In Lowry v Moriarty [2014] IEHC 602 it was held that while the public were entitled to access material opened in court the same could not apply to documents not opened in court. This prohibition on accessing filed court documents is in contrast to other common law jurisdictions like the US and Australia where many court documents can be obtained online.

This year the Court of Appeal of England and Wales clarified the position thereafter overturning a decision to give non party access to the entirety of trial papers in a case which had settled before judgment. It was held that court documents read in open court or read by the judge were presumed to be accessible to non parties to the litigation. The general public would only be allowed to access documents falling outside the above parameters where ‘it is not possible for a reasonable observer to understand the trial evidence, arguments or issues without inspection of the documents in question’. (Cape Intermediate Holdings Ltd v Dring [2018] EWCA Civ 1795)
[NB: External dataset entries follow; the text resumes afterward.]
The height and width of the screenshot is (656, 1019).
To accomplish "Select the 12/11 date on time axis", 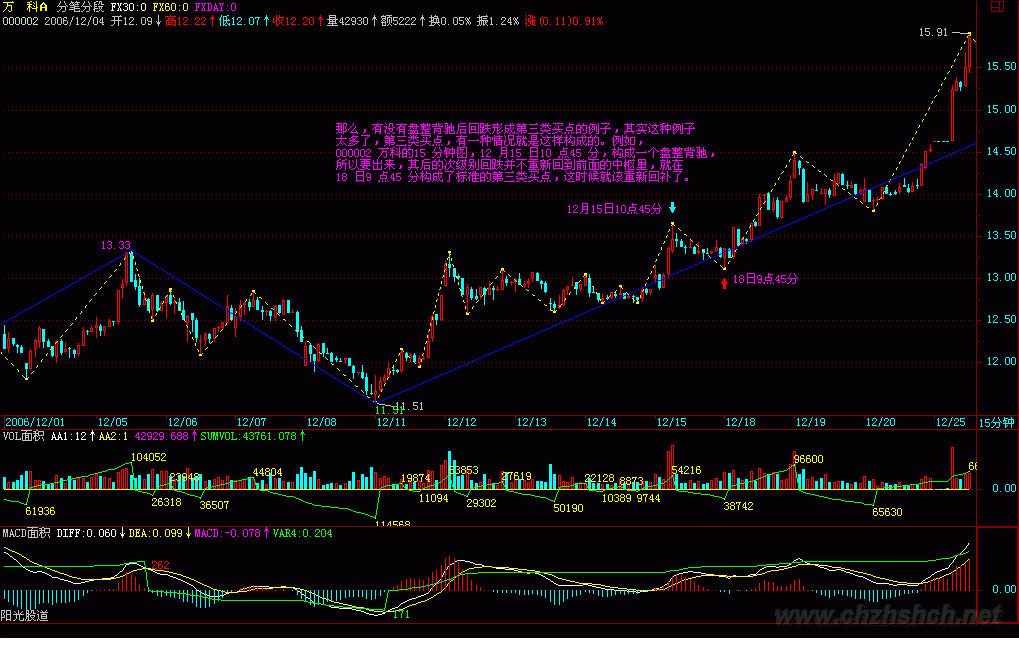I will pos(390,423).
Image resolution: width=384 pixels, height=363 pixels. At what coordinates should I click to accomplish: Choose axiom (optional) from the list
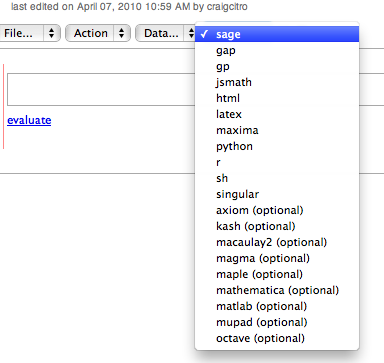pyautogui.click(x=277, y=210)
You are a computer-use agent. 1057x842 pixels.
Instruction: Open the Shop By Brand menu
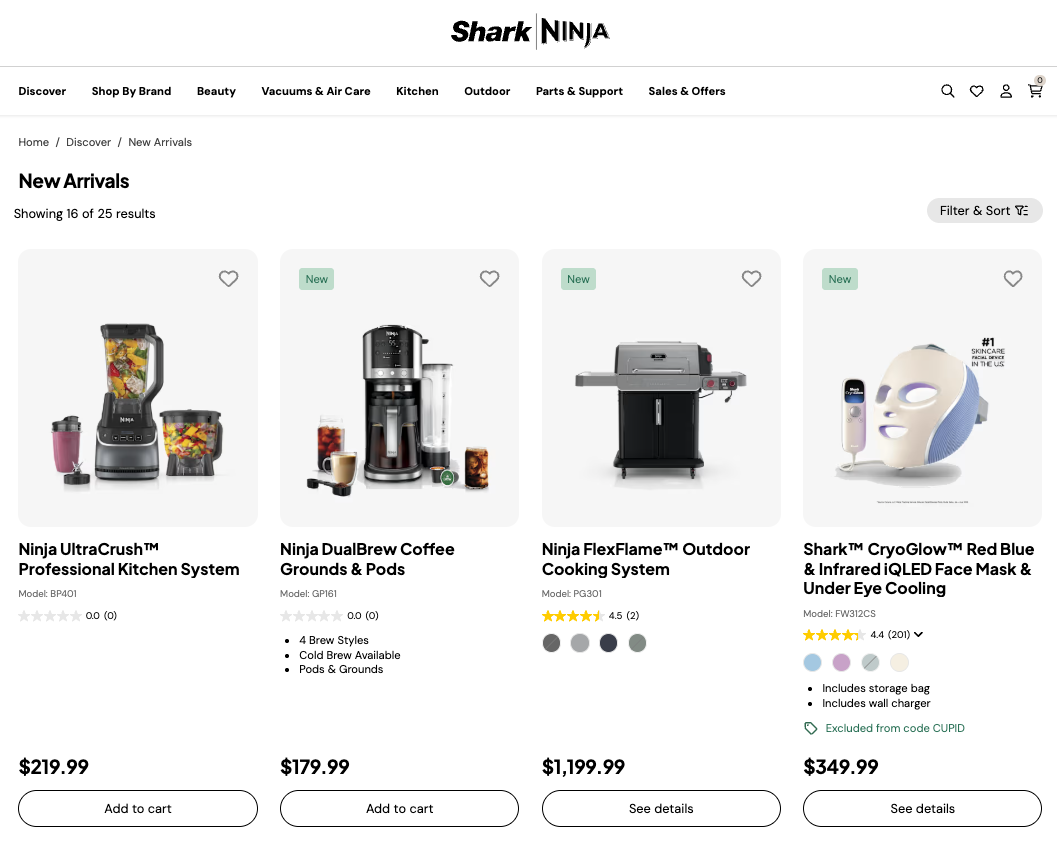[131, 91]
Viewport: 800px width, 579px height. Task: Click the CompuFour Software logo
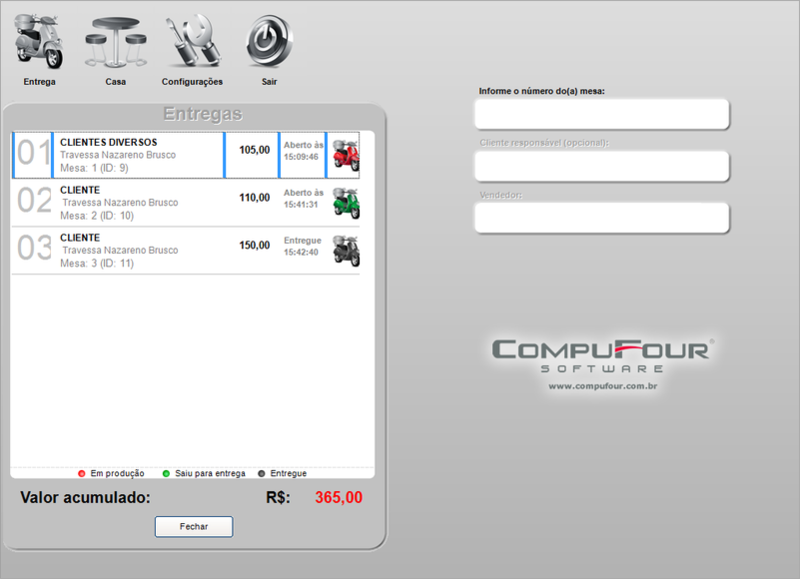pyautogui.click(x=602, y=354)
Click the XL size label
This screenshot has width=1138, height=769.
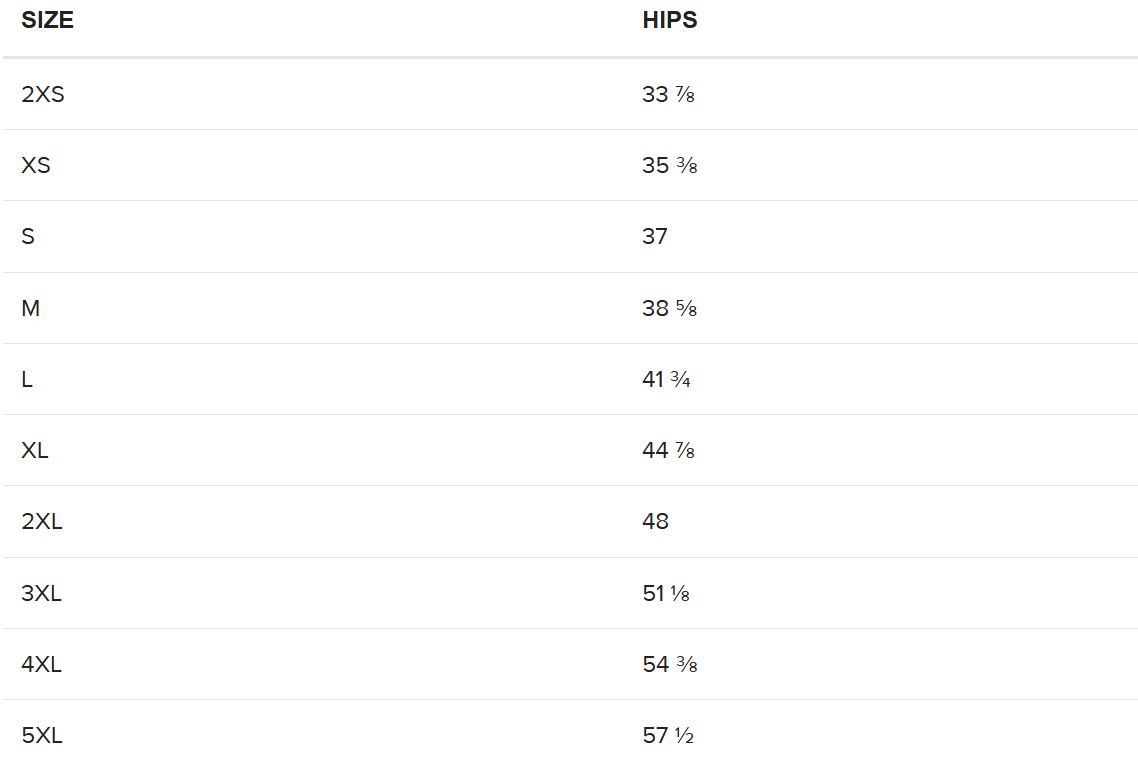pos(35,450)
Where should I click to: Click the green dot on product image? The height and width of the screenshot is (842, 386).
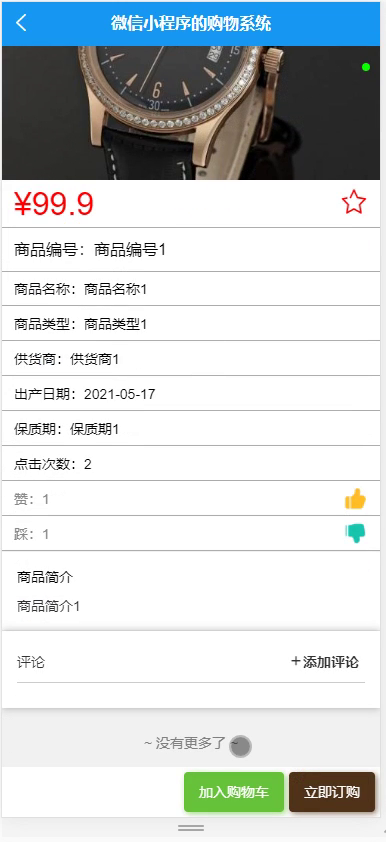point(366,67)
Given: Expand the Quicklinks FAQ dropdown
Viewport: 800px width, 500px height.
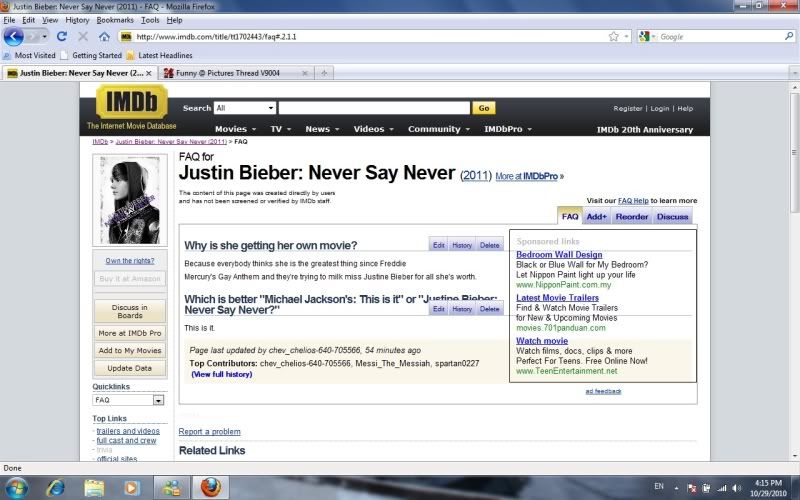Looking at the screenshot, I should point(158,400).
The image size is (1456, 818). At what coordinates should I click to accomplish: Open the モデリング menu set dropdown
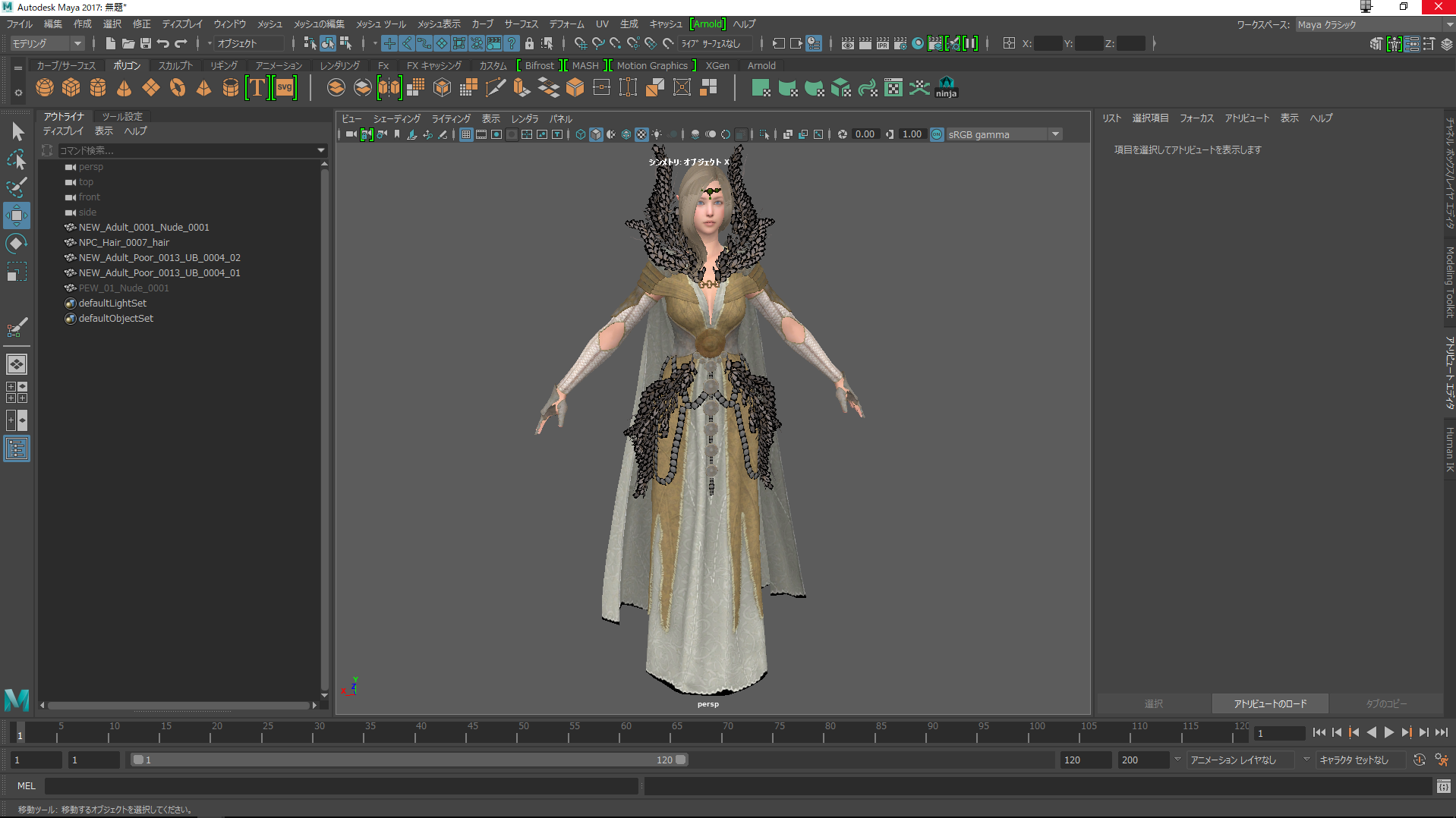click(x=47, y=43)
In Ireland the landscape governing the disclosure of court documents may be about to tilt towards a more open system. One indication of this trend is the Supreme Court practice direction (SC15) stating that written submissions would be made available to the public, although redacted where necessary. For many years journalists relied on an ad hoc system of gaining access to documents through legal representatives and attending court sittings. The Courts Service have recently announced a new procedure where bona fide members of the press will be permitted to access court documents in civil and criminal matters. This is as part of sweeping reforms flowing from the Data Protection Act 2018. Guidelines on these new rights of access are expected soon. How they impact on the question of how the courts will share what it says in the papers with the general public remains to be seen.